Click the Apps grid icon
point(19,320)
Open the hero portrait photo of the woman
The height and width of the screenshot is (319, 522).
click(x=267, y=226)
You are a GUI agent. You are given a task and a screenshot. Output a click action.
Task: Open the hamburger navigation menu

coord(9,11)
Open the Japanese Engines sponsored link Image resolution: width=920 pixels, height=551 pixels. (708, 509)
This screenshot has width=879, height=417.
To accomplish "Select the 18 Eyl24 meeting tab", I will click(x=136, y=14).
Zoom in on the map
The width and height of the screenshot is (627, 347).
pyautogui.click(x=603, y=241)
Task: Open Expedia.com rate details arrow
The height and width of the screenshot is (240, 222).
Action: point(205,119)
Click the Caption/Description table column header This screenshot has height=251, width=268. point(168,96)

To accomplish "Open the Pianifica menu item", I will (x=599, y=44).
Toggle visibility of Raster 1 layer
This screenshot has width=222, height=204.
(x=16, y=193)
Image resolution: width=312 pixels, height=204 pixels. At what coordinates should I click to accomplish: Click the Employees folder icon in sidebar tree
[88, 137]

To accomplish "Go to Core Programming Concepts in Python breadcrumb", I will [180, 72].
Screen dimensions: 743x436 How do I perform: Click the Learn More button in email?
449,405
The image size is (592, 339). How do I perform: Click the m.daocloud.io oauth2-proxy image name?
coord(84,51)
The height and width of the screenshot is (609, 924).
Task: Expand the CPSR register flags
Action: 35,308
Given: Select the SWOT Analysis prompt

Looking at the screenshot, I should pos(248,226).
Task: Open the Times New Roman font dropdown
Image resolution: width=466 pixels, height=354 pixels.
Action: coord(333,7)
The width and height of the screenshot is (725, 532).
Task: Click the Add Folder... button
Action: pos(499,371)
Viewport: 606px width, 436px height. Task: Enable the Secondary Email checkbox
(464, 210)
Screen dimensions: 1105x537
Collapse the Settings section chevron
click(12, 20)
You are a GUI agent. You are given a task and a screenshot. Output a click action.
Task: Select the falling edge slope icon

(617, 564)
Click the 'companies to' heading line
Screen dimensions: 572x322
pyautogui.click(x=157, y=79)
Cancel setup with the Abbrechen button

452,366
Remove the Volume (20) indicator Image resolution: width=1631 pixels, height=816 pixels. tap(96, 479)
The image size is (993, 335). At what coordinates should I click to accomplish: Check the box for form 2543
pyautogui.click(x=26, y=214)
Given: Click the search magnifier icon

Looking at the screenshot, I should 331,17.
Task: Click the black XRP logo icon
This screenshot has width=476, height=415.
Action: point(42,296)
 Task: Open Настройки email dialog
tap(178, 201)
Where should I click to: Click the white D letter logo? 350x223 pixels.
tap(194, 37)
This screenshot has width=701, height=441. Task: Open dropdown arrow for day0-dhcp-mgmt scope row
+===+
An exact copy of the line containing "Where should I" and all lines after it, through the last line of the entries, is the required answer.

Where should I click to: Click the white D letter logo? 350x223 pixels.
tap(194, 37)
This screenshot has width=701, height=441. Task: Open dropdown arrow for day0-dhcp-mgmt scope row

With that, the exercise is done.